## Given exercise
In the camera work article, what term names the habit of videotaping everything from standing eye level?

## Given passage

+ + + + + + +

Camera Work: What’s Your Angle

Of the seven deadly camera sins that I denounce so sternly from this pulpit, “upstanding” may be one of the harder to eliminate.

Upstanding is the act of videotaping everything from standing eye-level, and it’s a tough habit to break because standing is what you’re usually doing as you shoot. It’s simply where you start from.

But if you remain there permanently, you risk blighting your video with a bland and boring sameness. To perk things up, you need to find different–sometimes even unusual–shooting angles. So that’s the topic of this month’s harangue. We’ll show why you should seek new camera angles, how to use them effectively and what to watch out for as you do so.

But before we launch the discussion, note that we also use the phrase “camera angle” to label image size (long shot, close-up, etc.) as well as camera position. Here, though, we’re not referring to how close you are to your subject, but where you place your camcorder to capture that subject on tape.

Why Change Angles?

There are several compelling reasons for varying camera angles. First and simplest, you’ll add variety and novelty to your video program, and that will increase its overall interest.

Using different angles will also make your video more dynamic and dramatic. That’s because standing eye level is the bland white bread of camera angles. The more you deviate from it, the more energetic the visual effect.

Shooting from varying angles also enhances the illusion of depth in your visuals. Remember that a video is a two-dimensional representation of a three-dimensional world. By placing your camcorder at different vantage points in three-dimensional space, you help convince the viewer that a third dimension still exists in the flat pictures they’re watching.

Perhaps the most important reason for using different angles is to help ensure that each and every shot on screen is precisely the right shot. Good professional directors reliably show you exactly what you want (or need) to see at any given moment in a program. To do that, they have to control both the subject matters included in each shot and the perspective from which you see it. That means carefully selecting the framing and the camera angle.

+ + + + + + +

## Information provided
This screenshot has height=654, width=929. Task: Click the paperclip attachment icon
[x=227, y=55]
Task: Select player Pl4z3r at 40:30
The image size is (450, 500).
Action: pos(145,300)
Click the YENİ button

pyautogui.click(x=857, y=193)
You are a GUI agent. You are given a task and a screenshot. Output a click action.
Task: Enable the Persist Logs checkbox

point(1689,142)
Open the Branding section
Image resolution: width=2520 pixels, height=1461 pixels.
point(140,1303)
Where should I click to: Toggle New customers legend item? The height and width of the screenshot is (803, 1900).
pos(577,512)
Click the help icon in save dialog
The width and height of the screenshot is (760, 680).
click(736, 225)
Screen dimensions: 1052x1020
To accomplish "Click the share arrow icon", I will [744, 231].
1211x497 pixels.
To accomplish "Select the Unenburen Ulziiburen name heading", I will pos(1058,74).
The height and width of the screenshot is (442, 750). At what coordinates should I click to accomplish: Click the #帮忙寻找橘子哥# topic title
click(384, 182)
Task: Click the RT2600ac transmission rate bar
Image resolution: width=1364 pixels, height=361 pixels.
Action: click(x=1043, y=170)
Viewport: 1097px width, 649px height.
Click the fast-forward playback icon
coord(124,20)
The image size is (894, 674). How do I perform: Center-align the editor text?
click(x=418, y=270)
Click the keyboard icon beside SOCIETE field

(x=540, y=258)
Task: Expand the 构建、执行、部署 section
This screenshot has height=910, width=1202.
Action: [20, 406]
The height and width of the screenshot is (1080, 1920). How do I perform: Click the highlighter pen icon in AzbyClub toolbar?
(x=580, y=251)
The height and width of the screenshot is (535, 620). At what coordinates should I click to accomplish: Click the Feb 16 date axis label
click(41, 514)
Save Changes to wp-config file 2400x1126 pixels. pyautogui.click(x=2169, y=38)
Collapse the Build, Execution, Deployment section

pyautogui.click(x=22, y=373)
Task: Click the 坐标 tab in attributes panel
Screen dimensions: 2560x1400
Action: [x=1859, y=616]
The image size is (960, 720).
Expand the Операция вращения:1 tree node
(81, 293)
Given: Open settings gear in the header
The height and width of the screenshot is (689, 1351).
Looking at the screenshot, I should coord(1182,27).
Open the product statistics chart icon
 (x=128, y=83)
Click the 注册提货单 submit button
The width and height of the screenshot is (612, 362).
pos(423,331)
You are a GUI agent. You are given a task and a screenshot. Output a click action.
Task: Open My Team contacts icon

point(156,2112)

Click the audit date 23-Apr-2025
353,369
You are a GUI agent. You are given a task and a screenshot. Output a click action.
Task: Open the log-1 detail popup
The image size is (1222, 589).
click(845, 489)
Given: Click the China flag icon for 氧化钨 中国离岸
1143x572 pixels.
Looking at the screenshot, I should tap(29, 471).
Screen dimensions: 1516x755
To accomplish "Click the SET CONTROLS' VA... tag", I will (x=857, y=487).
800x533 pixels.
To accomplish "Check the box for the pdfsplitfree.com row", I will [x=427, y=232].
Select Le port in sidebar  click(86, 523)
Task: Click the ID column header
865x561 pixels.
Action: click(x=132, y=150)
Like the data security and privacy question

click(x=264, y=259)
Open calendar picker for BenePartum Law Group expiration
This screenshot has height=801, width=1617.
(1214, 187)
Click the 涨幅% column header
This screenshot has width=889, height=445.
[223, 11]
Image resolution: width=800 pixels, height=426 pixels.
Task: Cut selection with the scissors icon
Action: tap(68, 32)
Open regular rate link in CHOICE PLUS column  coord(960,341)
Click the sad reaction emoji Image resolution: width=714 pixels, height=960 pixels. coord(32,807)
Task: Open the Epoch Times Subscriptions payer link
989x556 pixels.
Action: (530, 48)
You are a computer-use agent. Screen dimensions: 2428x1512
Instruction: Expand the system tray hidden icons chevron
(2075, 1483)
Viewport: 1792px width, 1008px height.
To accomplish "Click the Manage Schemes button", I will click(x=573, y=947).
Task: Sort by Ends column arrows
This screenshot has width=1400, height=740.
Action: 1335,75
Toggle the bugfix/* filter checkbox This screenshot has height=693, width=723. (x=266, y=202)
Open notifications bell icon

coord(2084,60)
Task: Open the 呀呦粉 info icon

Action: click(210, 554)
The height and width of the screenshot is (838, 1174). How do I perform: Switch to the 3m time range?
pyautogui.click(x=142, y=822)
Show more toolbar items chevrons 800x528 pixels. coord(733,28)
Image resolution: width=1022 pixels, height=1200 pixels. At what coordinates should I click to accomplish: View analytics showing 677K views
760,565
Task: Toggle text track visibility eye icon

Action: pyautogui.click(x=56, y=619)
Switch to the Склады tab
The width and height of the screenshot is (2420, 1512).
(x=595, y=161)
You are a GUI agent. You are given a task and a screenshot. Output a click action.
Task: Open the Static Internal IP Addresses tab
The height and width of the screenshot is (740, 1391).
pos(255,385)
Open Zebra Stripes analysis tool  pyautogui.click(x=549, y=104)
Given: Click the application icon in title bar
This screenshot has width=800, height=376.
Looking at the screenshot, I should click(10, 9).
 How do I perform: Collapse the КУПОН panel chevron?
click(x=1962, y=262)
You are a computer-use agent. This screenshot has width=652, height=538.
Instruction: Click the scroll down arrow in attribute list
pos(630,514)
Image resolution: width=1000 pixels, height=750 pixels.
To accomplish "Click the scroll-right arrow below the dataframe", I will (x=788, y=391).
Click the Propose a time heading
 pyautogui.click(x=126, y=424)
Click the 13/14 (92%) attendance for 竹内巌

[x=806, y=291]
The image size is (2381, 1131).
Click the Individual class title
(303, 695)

+ + + + + + +

## Solution for this exercise
Upstanding.